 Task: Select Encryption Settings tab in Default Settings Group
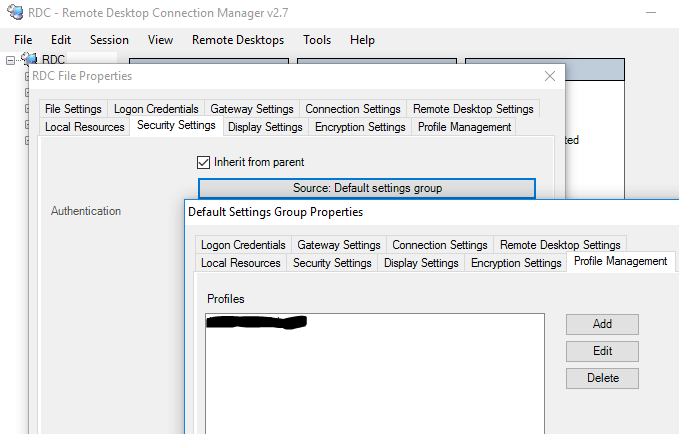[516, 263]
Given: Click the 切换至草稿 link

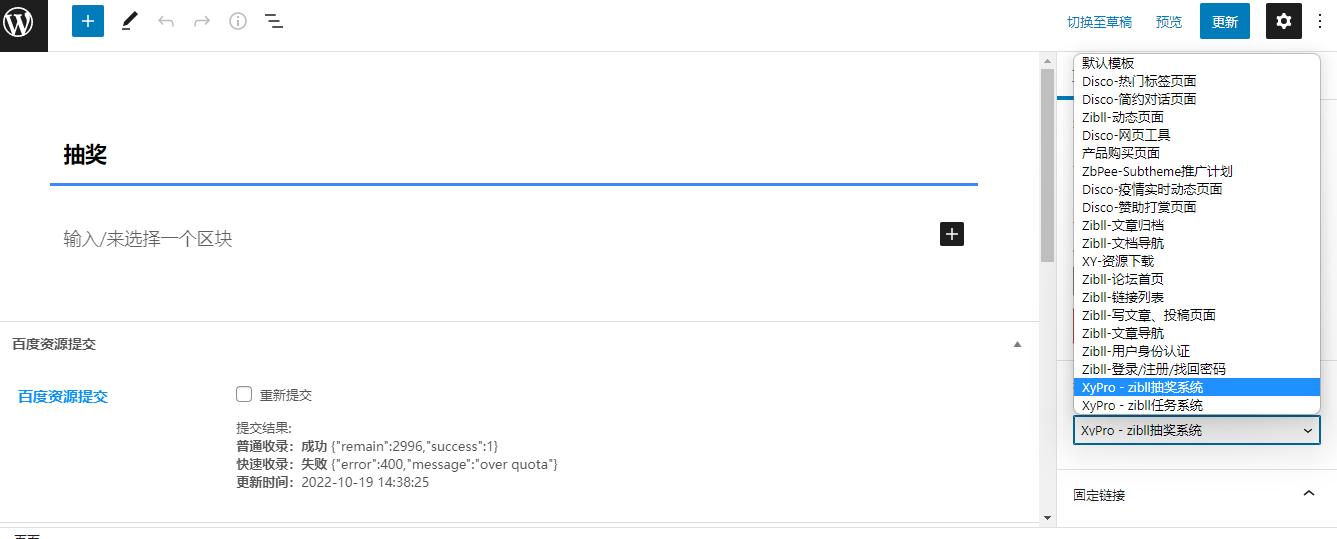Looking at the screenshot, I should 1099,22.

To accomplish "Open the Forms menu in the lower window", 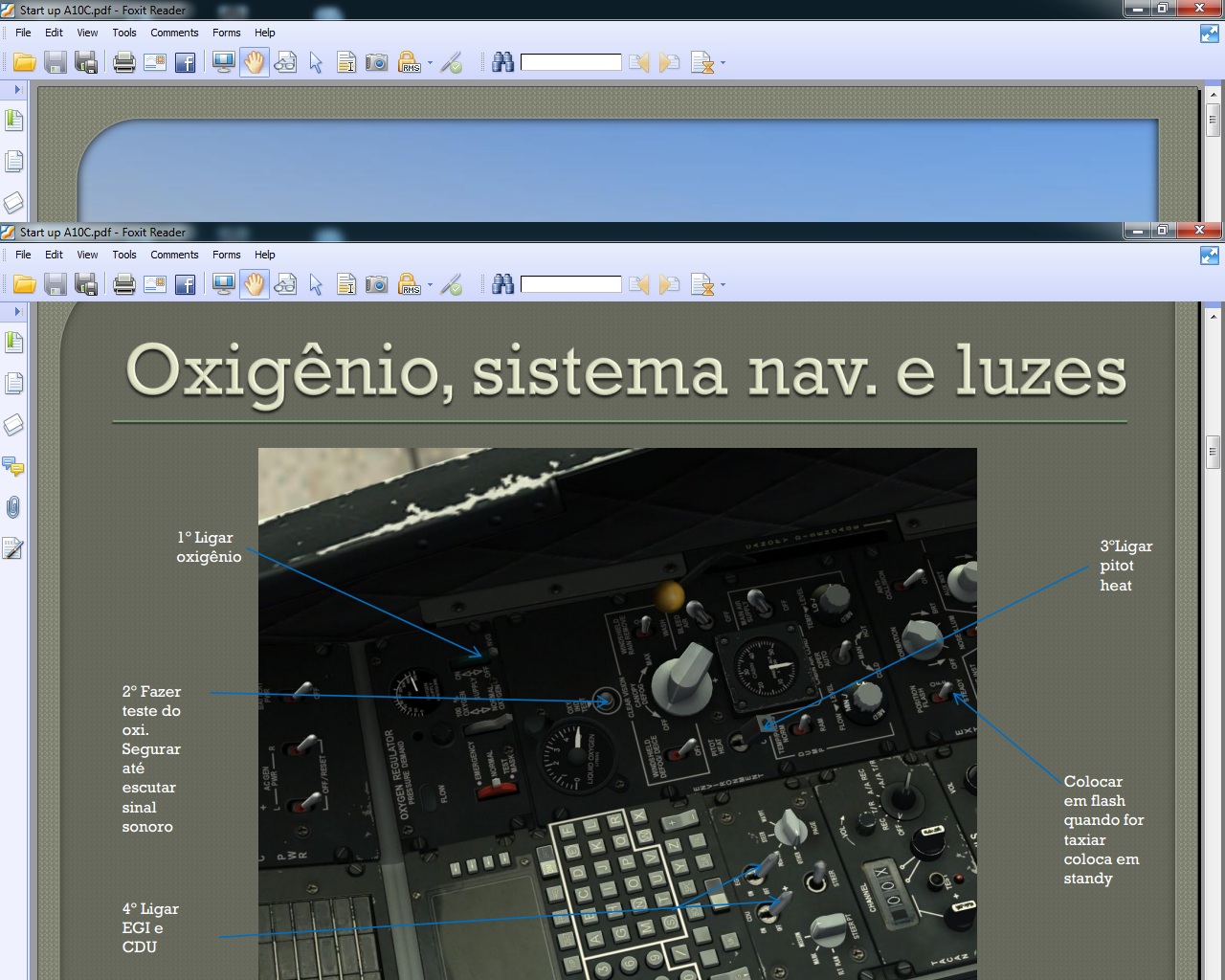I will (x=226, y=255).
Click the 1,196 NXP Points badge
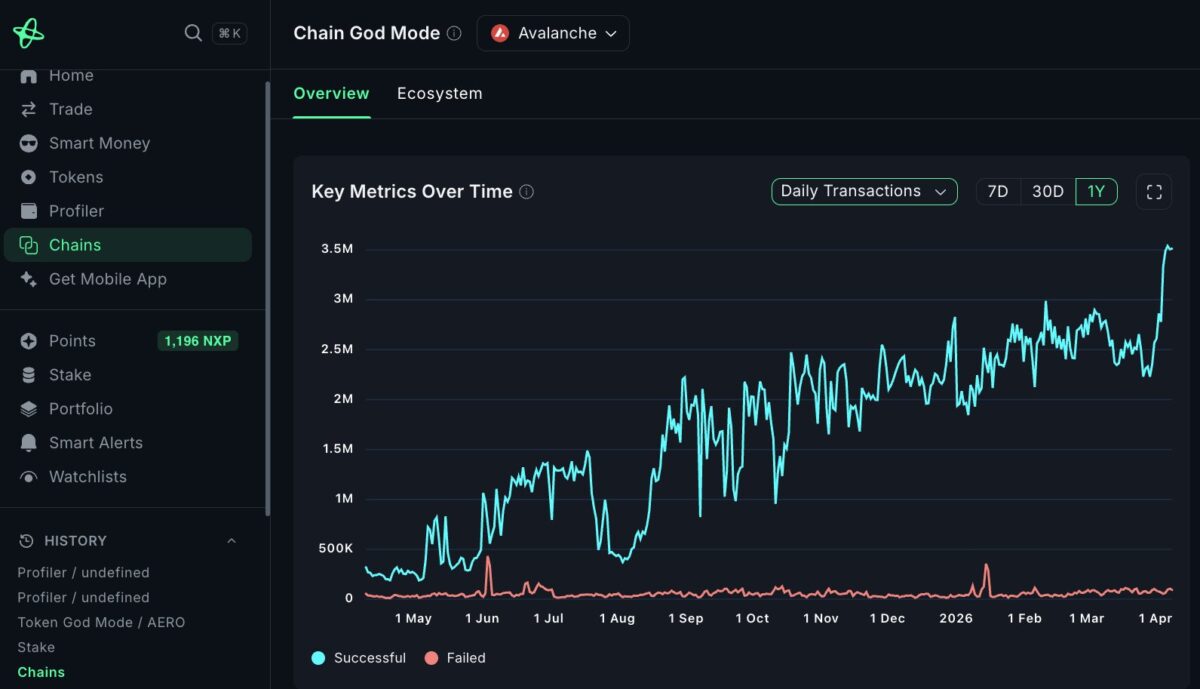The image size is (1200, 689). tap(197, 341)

○ ○ ○ ○

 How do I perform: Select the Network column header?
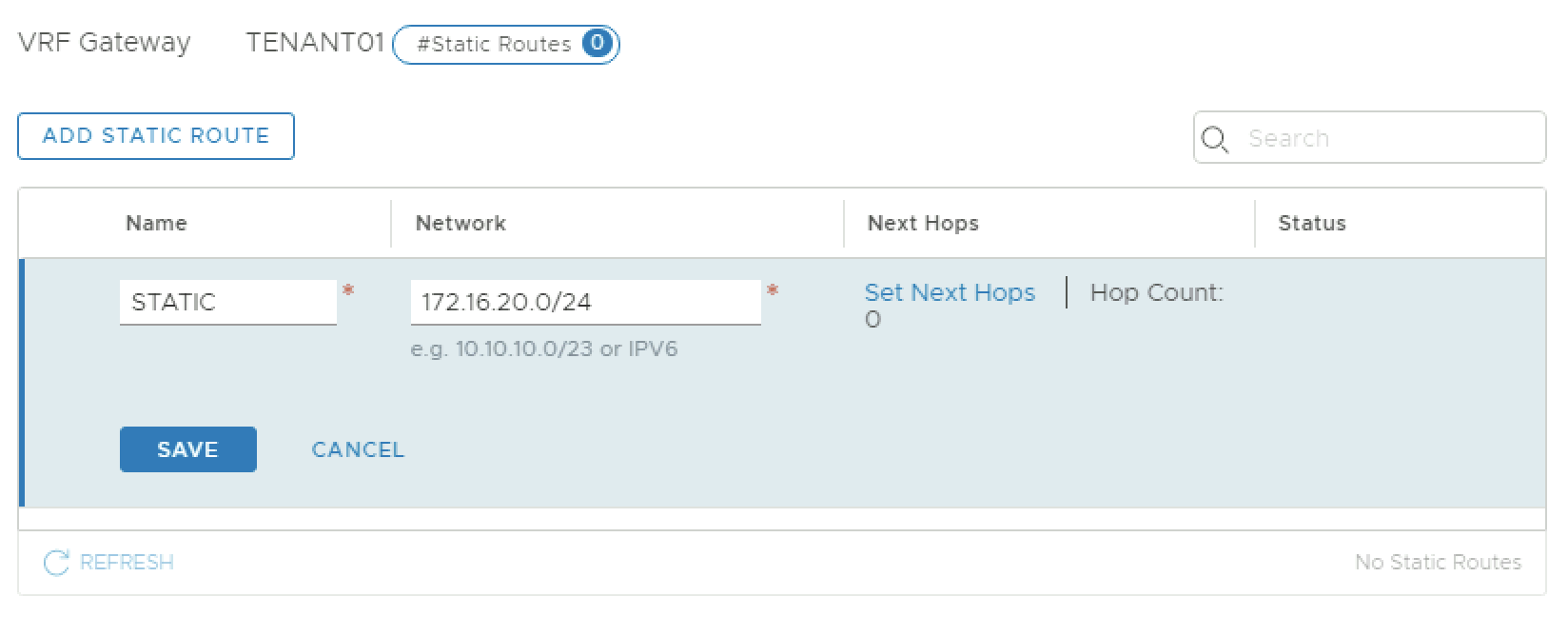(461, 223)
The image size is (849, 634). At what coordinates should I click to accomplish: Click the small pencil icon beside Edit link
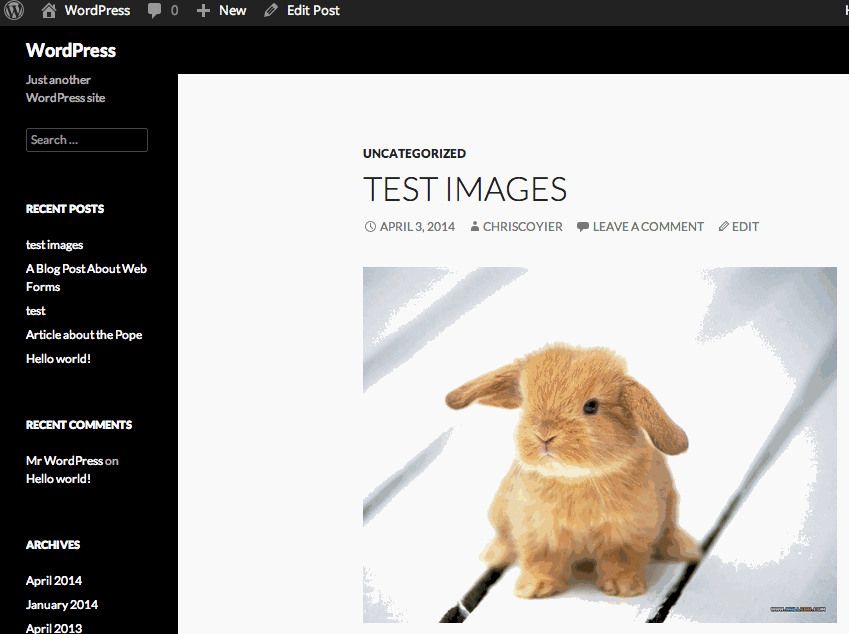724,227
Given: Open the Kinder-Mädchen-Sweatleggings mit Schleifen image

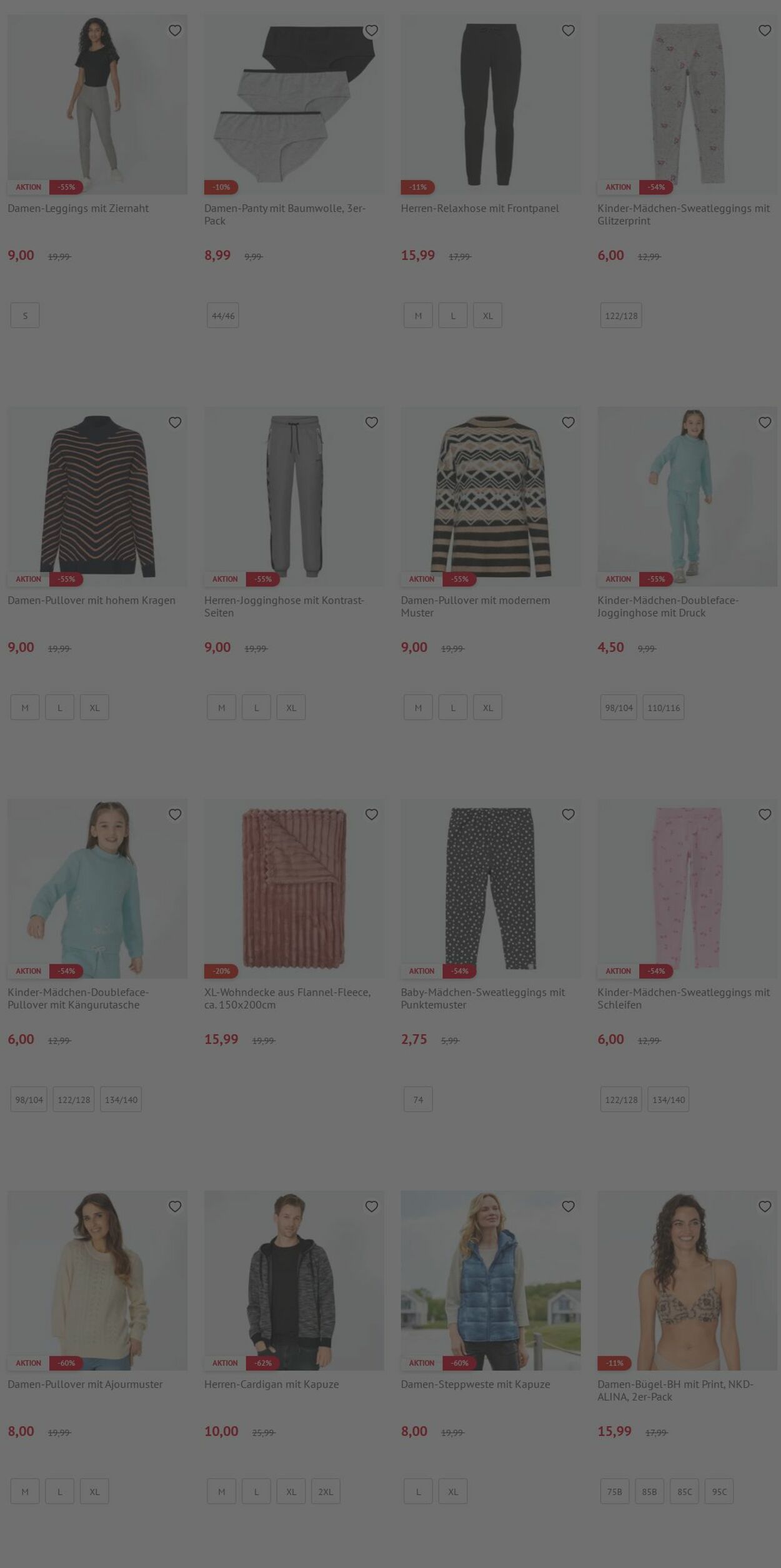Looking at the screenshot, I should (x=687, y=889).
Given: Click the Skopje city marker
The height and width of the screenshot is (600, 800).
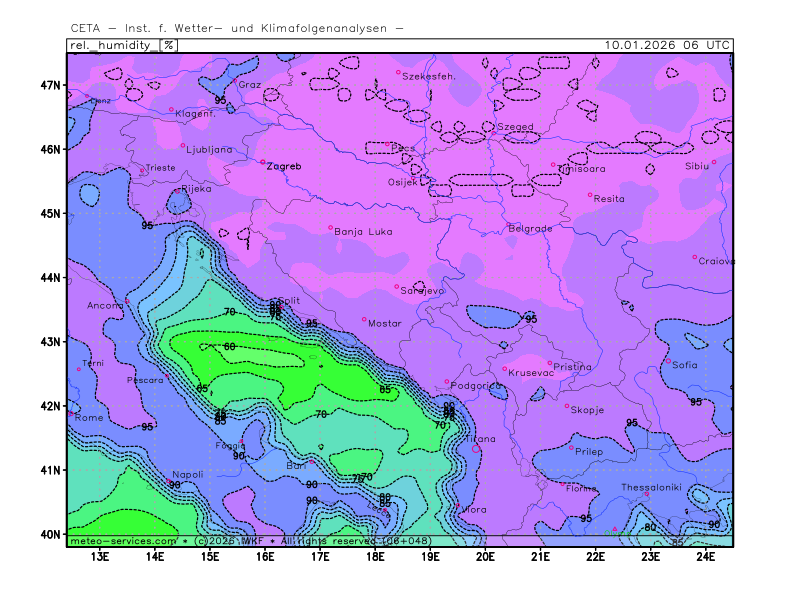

○ ○ ○ ○

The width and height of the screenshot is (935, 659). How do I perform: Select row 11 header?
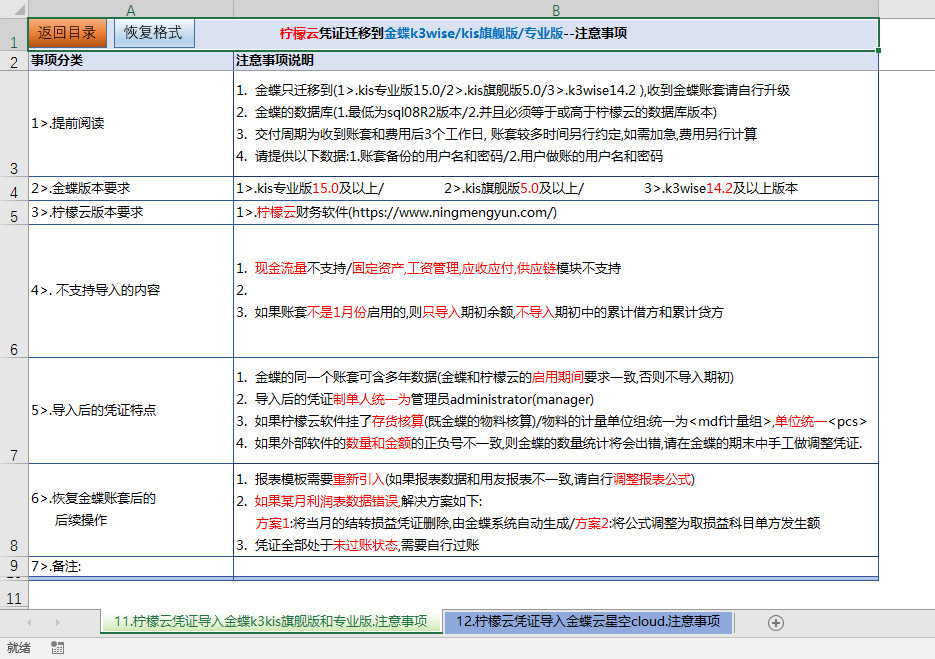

○ ○ ○ ○

Extract each line from the entries above that contains the string "height".

YOUR RESPONSE
The height and width of the screenshot is (600, 800).
The width and height of the screenshot is (935, 659). How do I perform: Select row 11 header?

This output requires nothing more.